Notice of Pre-AIA or AIA Status
The present application, filed on or after March 16, 2013, is being examined under the first inventor to file provisions of the AIA .
DETAILED ACTION
A request for continued examination under 37 CFR 1.114, including the fee set forth in 37 CFR 1.17(e), was filed in this application after final rejection. Since this application is eligible for continued examination under 37 CFR 1.114, and the fee set forth in 37 CFR 1.17(e) has been timely paid, the finality of the previous Office action has been withdrawn pursuant to 37 CFR 1.114. Applicant's submission filed on August 29, 2025 has been entered.
Claims 1-5 are pending.
Claim 1 is currently amended.
Claims 1-5 as filed on August 29, 2025 are under consideration.
Withdrawn Objections / Rejections
In view of the approval on August 9, 2025 of the Terminal Disclaimer filed July 31, 2025, all previous double patenting rejections are obviated.
In view of the amendment of the claims, all previous claim rejections under 35 USC over Takanuki are withdrawn.
Applicant’s arguments have been fully considered.
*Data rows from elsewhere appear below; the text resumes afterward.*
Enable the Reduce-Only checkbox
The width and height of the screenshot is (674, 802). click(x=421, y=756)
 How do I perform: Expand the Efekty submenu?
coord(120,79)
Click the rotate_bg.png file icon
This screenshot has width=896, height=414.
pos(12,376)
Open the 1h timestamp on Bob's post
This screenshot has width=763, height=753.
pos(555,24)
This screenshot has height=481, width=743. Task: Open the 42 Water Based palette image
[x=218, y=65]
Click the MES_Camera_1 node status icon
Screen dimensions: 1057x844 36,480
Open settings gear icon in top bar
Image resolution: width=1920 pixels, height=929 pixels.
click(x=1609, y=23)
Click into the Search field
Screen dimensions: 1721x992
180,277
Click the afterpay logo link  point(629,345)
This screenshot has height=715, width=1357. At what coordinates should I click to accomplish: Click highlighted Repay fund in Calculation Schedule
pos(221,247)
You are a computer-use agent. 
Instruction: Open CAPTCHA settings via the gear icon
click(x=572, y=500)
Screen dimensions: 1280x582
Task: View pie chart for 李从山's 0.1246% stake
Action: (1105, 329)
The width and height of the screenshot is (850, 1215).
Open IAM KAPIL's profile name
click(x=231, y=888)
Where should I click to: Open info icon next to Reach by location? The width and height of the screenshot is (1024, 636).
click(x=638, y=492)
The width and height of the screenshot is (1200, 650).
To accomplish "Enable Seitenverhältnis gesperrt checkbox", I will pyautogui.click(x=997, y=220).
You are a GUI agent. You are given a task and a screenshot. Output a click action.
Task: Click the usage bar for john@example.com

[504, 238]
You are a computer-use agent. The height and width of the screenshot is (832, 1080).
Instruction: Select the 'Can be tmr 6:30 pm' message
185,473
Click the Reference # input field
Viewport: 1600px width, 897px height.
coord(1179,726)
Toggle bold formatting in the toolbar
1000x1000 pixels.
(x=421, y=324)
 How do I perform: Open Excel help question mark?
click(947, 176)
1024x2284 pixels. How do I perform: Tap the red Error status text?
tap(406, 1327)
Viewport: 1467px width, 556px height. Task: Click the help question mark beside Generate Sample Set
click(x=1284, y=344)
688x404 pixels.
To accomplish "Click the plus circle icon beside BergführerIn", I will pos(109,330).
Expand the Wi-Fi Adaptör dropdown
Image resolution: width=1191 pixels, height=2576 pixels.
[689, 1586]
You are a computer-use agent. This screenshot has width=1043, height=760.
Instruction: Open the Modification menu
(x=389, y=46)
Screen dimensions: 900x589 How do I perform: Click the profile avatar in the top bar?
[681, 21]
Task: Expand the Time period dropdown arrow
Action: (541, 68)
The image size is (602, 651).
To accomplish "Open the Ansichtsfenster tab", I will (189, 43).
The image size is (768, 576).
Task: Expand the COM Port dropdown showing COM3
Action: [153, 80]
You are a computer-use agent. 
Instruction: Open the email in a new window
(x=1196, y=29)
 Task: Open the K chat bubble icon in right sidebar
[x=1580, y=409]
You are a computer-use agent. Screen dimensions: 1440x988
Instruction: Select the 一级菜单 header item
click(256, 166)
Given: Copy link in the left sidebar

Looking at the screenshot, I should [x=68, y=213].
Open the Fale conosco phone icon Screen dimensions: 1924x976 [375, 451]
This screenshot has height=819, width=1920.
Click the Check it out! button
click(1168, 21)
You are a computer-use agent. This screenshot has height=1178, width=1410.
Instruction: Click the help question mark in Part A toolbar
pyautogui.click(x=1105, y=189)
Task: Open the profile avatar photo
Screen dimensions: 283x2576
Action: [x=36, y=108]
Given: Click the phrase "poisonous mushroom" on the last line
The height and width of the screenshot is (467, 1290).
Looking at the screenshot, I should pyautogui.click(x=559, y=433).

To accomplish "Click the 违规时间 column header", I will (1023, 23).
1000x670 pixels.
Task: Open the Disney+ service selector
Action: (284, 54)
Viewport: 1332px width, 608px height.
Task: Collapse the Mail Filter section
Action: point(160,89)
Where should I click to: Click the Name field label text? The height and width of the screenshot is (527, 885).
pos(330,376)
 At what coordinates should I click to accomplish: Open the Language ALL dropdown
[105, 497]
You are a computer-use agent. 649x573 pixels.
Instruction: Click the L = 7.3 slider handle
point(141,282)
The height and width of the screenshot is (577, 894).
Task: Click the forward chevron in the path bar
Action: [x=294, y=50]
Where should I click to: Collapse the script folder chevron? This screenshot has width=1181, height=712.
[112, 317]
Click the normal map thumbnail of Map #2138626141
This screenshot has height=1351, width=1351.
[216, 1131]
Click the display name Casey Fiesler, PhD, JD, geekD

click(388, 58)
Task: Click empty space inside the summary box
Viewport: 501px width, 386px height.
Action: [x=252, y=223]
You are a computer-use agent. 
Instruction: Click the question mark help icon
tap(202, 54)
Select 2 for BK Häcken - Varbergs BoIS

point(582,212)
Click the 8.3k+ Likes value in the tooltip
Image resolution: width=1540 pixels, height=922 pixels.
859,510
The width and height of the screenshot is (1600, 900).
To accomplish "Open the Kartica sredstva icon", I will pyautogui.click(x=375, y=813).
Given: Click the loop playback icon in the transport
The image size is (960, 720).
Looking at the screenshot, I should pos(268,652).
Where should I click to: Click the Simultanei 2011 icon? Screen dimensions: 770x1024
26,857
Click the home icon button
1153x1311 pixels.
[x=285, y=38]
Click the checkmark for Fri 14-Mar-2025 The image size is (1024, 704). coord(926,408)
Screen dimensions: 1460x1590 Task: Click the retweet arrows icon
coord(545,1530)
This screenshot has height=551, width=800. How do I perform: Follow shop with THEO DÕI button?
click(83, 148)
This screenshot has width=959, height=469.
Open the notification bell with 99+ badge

Rejections and/or objections not reiterated from previous office actions are hereby withdrawn. The following rejections and/or objections are either reiterated or newly applied. They constitute the complete set presently being applied to the instant application.
Claim Rejections - 35 USC § 103
The following is a quotation of 35 U.S.C. 103 which forms the basis for all obviousness rejections set forth in this Office action:
A patent for a claimed invention may not be obtained, notwithstanding that the claimed invention is not identically disclosed as set forth in section 102 of this title, if the differences between the claimed invention and the prior art are such that the claimed invention as a whole would have been obvious before the effective filing date of the claimed invention to a person having ordinary skill in the art to which the claimed invention pertains. Patentability shall not be negated by the manner in which the invention was made.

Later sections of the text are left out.